Date & Time: Jan 14, 1994 at 0114 LT
Flight Type:
Canberra - Sydney
Crew on board:
Crew fatalities:
Pax on board:
Pax fatalities:
Other fatalities:
Total fatalities:
Captain / Total flying hours:
Captain / Total hours on type:
Aircraft flight hours:
On 14 January 1994 at 0114, Aero Commander 690 aircraft VH-BSS struck the sea while being radar vectored to intercept the Instrument Landing System approach to runway 34 at Sydney (Kingsford-Smith) Airport, NSW. The last recorded position of the aircraft was about 10 miles to the south-east of the airport. At the time of the accident the aircraft was being operated as a cargo charter flight from Canberra to Sydney in accordance with the Instrument Flight Rules. The body of the pilot who was the sole occupant of the aircraft was never recovered. Although wreckage identified as part of the aircraft was located on the seabed shortly after the accident, salvage action was not initially undertaken. This decision was taken after consideration of the known circumstances of the occurrence and of the costs of salvage versus the potential safety benefit that might be gained from examination of the wreckage. About 18 months after the accident, the wing and tail sections of the aircraft were recovered from the sea by fishermen. As a result, a detailed examination of that wreckage was carried out to assess the validity of the Bureau’s original analysis that the airworthiness of the aircraft was unlikely to have been a factor in this accident. No evidence was found of any defect which may have affected the normal operation of the aircraft. The aircraft descended below the altitude it had been cleared to by air traffic control. From the evidence available it was determined that the circumstances of this accident were consistent with controlled flight into the sea.
Probable cause:
1. The pilot held a valid pilot licence, endorsed for Aero Commander 690 aircraft.

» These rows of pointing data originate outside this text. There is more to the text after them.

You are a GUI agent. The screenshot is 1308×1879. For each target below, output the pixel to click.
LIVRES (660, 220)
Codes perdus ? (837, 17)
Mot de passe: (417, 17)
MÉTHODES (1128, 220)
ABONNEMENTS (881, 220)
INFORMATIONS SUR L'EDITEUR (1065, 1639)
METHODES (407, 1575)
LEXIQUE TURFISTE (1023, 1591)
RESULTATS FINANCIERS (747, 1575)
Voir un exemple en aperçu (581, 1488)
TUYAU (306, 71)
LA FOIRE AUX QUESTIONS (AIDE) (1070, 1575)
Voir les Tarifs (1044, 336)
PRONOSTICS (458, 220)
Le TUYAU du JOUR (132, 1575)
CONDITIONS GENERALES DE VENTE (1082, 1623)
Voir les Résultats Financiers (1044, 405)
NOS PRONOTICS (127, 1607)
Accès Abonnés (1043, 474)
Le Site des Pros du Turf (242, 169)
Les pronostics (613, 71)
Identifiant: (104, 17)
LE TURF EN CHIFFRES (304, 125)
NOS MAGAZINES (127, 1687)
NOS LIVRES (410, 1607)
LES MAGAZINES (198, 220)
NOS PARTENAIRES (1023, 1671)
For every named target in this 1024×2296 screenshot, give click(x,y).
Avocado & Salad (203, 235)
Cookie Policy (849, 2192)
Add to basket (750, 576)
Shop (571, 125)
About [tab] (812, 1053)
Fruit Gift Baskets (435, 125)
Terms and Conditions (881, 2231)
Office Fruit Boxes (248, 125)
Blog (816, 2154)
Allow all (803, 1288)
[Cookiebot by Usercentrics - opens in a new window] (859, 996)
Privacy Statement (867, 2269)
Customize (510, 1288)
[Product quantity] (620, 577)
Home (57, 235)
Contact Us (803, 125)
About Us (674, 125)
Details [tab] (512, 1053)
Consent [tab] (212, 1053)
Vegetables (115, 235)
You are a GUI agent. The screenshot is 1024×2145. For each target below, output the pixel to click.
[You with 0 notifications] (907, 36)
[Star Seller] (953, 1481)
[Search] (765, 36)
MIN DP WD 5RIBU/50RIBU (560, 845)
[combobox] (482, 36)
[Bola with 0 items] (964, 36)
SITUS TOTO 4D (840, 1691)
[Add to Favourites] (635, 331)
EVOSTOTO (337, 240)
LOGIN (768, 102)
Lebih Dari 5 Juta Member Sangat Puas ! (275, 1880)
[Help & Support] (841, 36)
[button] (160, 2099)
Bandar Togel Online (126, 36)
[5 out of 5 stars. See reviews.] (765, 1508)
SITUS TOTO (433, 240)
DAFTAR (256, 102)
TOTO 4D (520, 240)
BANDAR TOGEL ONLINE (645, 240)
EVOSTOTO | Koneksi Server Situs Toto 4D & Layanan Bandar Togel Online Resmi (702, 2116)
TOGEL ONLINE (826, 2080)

2. The pilot held a valid multi-engine command instrument rating.
3. There was no evidence found to indicate that the performance of the pilot was adversely affected by any physiological or psychological condition.
4. The aircraft was airworthy for the intended flight, despite the existence of minor anomalies in maintenance and serviceability of aircraft systems.
5. The aircraft carried fuel sufficient for the flight.
6. The weight and balance of the aircraft were estimated to have been within the normal limits.
7. Recorded radio communications relevant to the operation of the aircraft were normal.
8. Relevant ground-based aids to navigation were serviceable.
9. At the time of impact the aircraft was capable of normal flight.
10. The aircraft was fitted with an altitude alerting system.
11. The aircraft was not fitted with a ground proximity warning system.
12. The aircraft was equipped with a transponder which provided aircraft altitude information to be displayed on Air Traffic Control radar equipment.
3.2 Significant factors
1. The pilot was relatively inexperienced in single-pilot Instrument Flight Rules operations on the type of aircraft being flown.
2. The aircraft was being descended over the sea in dark-night conditions.
3. The workload of the pilot was significantly increased by his adoption of a steep descent profile at high speed, during a phase of flight which required multiple tasks to be completed in a limited time prior to landing. Radio communications with another company aircraft during that critical phase of flight added to that workload.
4. The pilot probably lost awareness of the vertical position of the aircraft as a result of distraction by other tasks.
5. The aircraft was inadvertently descended below the altitude authorized by Air Traffic Control.
6. The secondary surveillance radar system in operation at the time provided an aircraft altitude readout which was only updated on every sixth sweep of the radar display.
7. The approach controller did not notice a gross change of aircraft altitude shortly after a normal radio communication with the pilot.